BEGIN Provided data

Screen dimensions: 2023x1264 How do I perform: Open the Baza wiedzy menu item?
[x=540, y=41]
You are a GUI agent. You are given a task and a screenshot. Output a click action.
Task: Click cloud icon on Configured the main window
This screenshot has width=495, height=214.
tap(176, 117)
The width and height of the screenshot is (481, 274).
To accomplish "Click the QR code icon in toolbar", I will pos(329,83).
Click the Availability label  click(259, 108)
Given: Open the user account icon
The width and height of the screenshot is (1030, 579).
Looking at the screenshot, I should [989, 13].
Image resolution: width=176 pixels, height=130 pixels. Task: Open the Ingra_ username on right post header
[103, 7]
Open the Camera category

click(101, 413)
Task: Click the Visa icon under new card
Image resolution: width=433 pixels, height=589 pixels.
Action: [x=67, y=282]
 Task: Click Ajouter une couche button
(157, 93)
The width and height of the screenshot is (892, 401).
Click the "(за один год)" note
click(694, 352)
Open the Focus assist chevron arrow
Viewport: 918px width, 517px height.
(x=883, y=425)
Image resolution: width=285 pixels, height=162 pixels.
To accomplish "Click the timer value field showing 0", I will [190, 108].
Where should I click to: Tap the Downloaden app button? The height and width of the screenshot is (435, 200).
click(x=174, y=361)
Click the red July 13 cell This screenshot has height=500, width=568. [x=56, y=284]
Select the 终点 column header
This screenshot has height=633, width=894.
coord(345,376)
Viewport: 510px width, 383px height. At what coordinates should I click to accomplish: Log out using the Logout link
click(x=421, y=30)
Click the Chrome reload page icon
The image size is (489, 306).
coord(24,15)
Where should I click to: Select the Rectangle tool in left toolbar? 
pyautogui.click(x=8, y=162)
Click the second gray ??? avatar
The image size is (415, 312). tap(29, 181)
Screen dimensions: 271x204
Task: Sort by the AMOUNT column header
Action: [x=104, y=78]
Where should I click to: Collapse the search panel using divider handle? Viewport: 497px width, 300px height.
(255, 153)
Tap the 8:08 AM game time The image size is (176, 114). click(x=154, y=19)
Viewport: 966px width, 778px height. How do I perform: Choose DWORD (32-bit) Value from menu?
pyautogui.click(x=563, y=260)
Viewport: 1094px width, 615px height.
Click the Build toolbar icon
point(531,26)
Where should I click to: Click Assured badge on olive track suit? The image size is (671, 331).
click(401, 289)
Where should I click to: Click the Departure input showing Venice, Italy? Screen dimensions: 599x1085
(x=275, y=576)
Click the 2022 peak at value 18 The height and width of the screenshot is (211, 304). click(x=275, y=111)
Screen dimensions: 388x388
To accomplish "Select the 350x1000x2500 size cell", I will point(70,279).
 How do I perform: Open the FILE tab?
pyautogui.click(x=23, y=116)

END Provided data

What you should do: The whole of the material above needs to be copied exactly.

Exercise output:
Screen dimensions: 2023x1264 How do I perform: Open the Baza wiedzy menu item?
[x=540, y=41]
You are a GUI agent. You are given a task and a screenshot. Output a click action.
Task: Click cloud icon on Configured the main window
This screenshot has width=495, height=214.
tap(176, 117)
The width and height of the screenshot is (481, 274).
To accomplish "Click the QR code icon in toolbar", I will pos(329,83).
Click the Availability label  click(259, 108)
Given: Open the user account icon
The width and height of the screenshot is (1030, 579).
Looking at the screenshot, I should [989, 13].
Image resolution: width=176 pixels, height=130 pixels. Task: Open the Ingra_ username on right post header
[103, 7]
Open the Camera category

click(101, 413)
Task: Click the Visa icon under new card
Image resolution: width=433 pixels, height=589 pixels.
Action: [x=67, y=282]
 Task: Click Ajouter une couche button
(157, 93)
The width and height of the screenshot is (892, 401).
Click the "(за один год)" note
click(694, 352)
Open the Focus assist chevron arrow
Viewport: 918px width, 517px height.
(x=883, y=425)
Image resolution: width=285 pixels, height=162 pixels.
To accomplish "Click the timer value field showing 0", I will [190, 108].
Where should I click to: Tap the Downloaden app button? The height and width of the screenshot is (435, 200).
click(x=174, y=361)
Click the red July 13 cell This screenshot has height=500, width=568. [x=56, y=284]
Select the 终点 column header
This screenshot has height=633, width=894.
coord(345,376)
Viewport: 510px width, 383px height. At what coordinates should I click to accomplish: Log out using the Logout link
click(x=421, y=30)
Click the Chrome reload page icon
The image size is (489, 306).
coord(24,15)
Where should I click to: Select the Rectangle tool in left toolbar? 
pyautogui.click(x=8, y=162)
Click the second gray ??? avatar
The image size is (415, 312). tap(29, 181)
Screen dimensions: 271x204
Task: Sort by the AMOUNT column header
Action: [x=104, y=78]
Where should I click to: Collapse the search panel using divider handle? Viewport: 497px width, 300px height.
(255, 153)
Tap the 8:08 AM game time The image size is (176, 114). click(x=154, y=19)
Viewport: 966px width, 778px height. How do I perform: Choose DWORD (32-bit) Value from menu?
pyautogui.click(x=563, y=260)
Viewport: 1094px width, 615px height.
Click the Build toolbar icon
point(531,26)
Where should I click to: Click Assured badge on olive track suit? The image size is (671, 331).
click(401, 289)
Where should I click to: Click the Departure input showing Venice, Italy? Screen dimensions: 599x1085
(x=275, y=576)
Click the 2022 peak at value 18 The height and width of the screenshot is (211, 304). click(x=275, y=111)
Screen dimensions: 388x388
To accomplish "Select the 350x1000x2500 size cell", I will point(70,279).
 How do I perform: Open the FILE tab?
pyautogui.click(x=23, y=116)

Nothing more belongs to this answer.